** GIVEN TEXT follows **

Commune in Occitanie, France

Bize-Minervois is a commune in the Aude department in southern France.

==Geography==
Located on the edge of the Haut-Minervois in the Cesse valley, Bize lies between the fertile sedimentary plain of Narbonne and the causses of the Minervois and the Montagne Noire. Bize is situated approximately 3 km north of the D5 between Olonzac and Capestang. Bize is a small village with a population approximately 1,200 where 19% of the houses are second homes.

==History==
Bize is first mentioned in 911 in the will of man named Walcharius who left the lands of the parish of Saint-Saturnin of Bizan to the Archbishop of Narbonne. During the religious wars of the 16th century Bize changed hands many times and in 1573 was fortified as a protestant stronghold against the catholic Bishops of Narbonne.

==Sights==
- Caves Las Fonts (Moulin) - Paleolithic caves, now a classified monument where prehistoric remains were discovered in 1827 by French archaeologist and scientist Paul Tournal, founder of the Narbonne Museum.
- La Porte Saint Michel 1236 - the main gate in to the village coming from the direction of Narbonne. A second gate, La Porte St Croix - the entrance from the direction Argeliers, Minerve and Saint-Pons - was demolished in the 19th century to allow easier passage for carts.
- The church of Saint-Michel (18th century)

==Events==
- 'Fete d l'olivier' - Festival of Olives is held annually in July
- General market every Wednesday morning throughout the year

==Amenities==
Bize has two bakers, two general stores, a post office, hairdressers, a pharmacy, and a wine cave. There is also a bar and several restaurants.
Sporting facilities include a boulodrome, football pitches (home of Bize FC), tennis courts and in the summer the Cesse is dammed to create a freshwater swimming hole.

** End of GIVEN TEXT **
** PROVIDED DATA follows **

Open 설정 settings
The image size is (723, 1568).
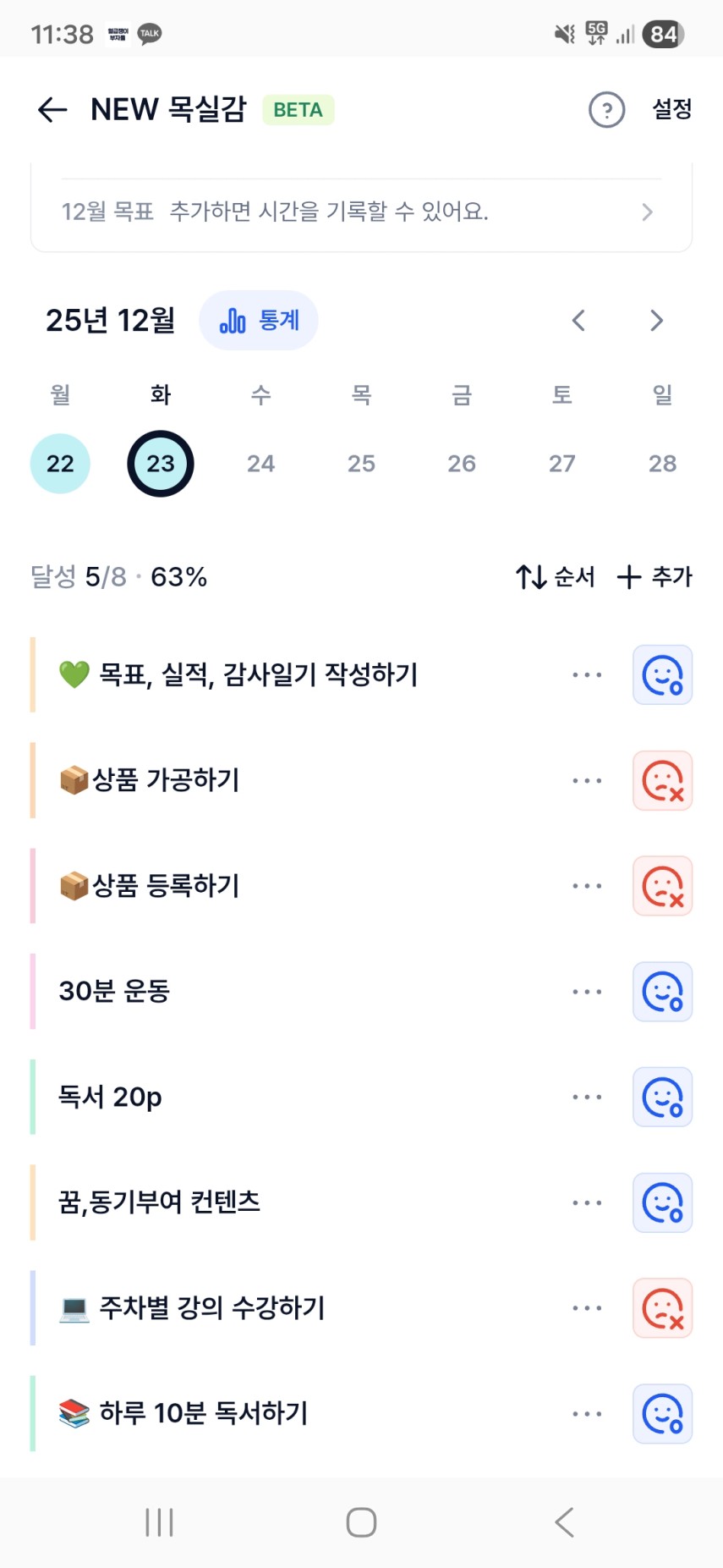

** End of PROVIDED DATA **

# USING THE INFORMATION:
**a.** Which sporting facilities does the Bize-Minervois article list?
**b.** According to the Bize-Minervois article, why was La Porte St Croix demolished?
Base your answers only on the Bize-Minervois article.

# EXERCISE ANSWERS:
**a.**
- a boulodrome
- football pitches (home of Bize FC)
- tennis courts
- a freshwater swimming hole, created in summer by damming the Cesse

**b.** La Porte St Croix was demolished in the 19th century to allow easier passage for carts.